YAY!  But I totally hate waiting a week to read more.  I am NOT a patient person! 😉

Happy reading, gentle readers.

Book Review: The Tutor’s Daughter by Julie Klassen



I was not sure what to expect when I selected The Tutor’s Daughter from my monthly list of books that I am able to review from Bethany House.  I have never read any Julie Klassen books before and I am sometimes leery of reading an author I know nothing about.  The description of the book was engaging and held my interest versus any of the other books.  I am also very choosey when it comes to period pieces since I am a traditional historical romance novel nut…and this foray into Christian Historical romance can sometimes be interesting.  That is not to say that I do not enjoy the writing, because I do…but definitely not what I am used to.  And I mean that in a very good way, gentle reader.  Don’t get me wrong, I can say I am happy with my choice.

The Tutor’s Daughter is a story about Emma Smallwood and her father.  They run a small, but slightly prestigious boys academy in the Devonshire, England.  Emma’s mother passes away and her father seems to lose interest in life and his surroundings, leaving an unfair burden on Emma.  Emma shoulders the responsibility but there is a longing in her that the reader can feel long before she even expresses the words herself.  Emma is a very dutiful daughter and since this is a period piece, it is nice that the author stuck with what would typically happen in this time frame.

The last student is leaving their establishment and Emma’s father has no inclination to get any more students.  Emma is left trying to figure out what they are going to do.  She makes a rash decision and decides to write to a former patron of the school to see if his other son’s would like to come.  She receives a letter back and it seems to be the answer to her and her father’s prayers…or is it?

Emma has a past with the older two sons of the their former patron.  The eldest son,  Henry, is a thorn in her side while he is at their school.  The reader is taken to the past as Emma recalls the incidents between her and Henry.  He is rude, sarcastic and sullen.  He plays tricks on Emma and steals her things.  He does not seem like a very likable person.  On the other hand, the younger son, Phillip seems to be everything that Henry is not.  Likable, amiable and nice.  How will Emma fit into their lives, now seven years later?

Emma and her father embark on a short journey but enter into a household in upheaval.  They are not wanted by the Mistress of the house and the Master seems to be floating through life without knowing what is going on under his own roof.

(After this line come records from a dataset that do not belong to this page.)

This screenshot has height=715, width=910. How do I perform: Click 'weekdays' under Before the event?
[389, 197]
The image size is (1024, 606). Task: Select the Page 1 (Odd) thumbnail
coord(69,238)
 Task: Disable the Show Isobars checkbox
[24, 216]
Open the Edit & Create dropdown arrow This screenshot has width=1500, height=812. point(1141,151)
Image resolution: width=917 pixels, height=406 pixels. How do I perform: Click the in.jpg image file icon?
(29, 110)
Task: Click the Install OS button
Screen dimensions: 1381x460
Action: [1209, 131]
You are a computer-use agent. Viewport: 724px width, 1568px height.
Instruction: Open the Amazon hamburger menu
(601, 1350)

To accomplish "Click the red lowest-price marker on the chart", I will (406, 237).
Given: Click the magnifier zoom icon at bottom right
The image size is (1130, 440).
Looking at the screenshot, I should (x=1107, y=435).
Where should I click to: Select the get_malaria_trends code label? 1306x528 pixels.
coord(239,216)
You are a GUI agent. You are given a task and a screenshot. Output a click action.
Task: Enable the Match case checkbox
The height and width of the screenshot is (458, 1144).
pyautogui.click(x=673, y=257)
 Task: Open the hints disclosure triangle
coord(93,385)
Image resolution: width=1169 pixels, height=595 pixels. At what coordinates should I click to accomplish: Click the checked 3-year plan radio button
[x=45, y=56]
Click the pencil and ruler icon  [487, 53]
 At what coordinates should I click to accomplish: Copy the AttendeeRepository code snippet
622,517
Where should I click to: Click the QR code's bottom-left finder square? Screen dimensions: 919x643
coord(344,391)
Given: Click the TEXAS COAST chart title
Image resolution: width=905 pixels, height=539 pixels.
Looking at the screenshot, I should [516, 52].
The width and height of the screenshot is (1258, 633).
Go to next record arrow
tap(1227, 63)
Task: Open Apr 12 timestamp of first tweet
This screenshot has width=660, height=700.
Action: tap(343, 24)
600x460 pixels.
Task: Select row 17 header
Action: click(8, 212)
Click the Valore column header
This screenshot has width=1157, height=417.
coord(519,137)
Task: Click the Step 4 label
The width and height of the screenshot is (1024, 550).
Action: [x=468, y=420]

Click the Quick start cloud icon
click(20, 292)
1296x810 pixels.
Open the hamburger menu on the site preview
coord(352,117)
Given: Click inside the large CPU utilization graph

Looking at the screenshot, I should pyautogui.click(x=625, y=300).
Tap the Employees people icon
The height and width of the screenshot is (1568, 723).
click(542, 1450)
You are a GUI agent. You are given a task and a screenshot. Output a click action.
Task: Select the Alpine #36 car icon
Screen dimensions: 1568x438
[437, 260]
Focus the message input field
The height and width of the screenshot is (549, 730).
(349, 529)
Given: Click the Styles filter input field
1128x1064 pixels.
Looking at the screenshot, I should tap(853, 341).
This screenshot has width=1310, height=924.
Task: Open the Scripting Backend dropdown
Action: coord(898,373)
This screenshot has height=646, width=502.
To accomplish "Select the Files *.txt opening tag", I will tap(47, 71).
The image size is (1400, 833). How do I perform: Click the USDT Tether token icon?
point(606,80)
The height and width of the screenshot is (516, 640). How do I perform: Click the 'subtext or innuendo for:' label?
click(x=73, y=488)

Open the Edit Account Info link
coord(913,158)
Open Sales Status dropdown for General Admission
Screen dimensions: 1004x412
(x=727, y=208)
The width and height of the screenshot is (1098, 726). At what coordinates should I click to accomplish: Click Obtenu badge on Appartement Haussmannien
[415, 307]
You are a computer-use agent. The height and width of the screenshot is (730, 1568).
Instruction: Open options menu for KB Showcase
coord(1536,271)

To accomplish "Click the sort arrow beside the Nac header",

The story in engaging and leaves the reader wanting more.  There is plenty of suspense, love, heartache and redemption.  There is a sweet story of finding God in unexpected places and you start to root for Henry and Emma.  But which brother will she end up choosing, if she chooses one at all?

You will have to read The Tutor’s Daughter to find out.  I thoroughly enjoyed this book and I was very happy to have received it from Bethany House for review.  I look forward to reading more of Julie Klassen’s works in the future.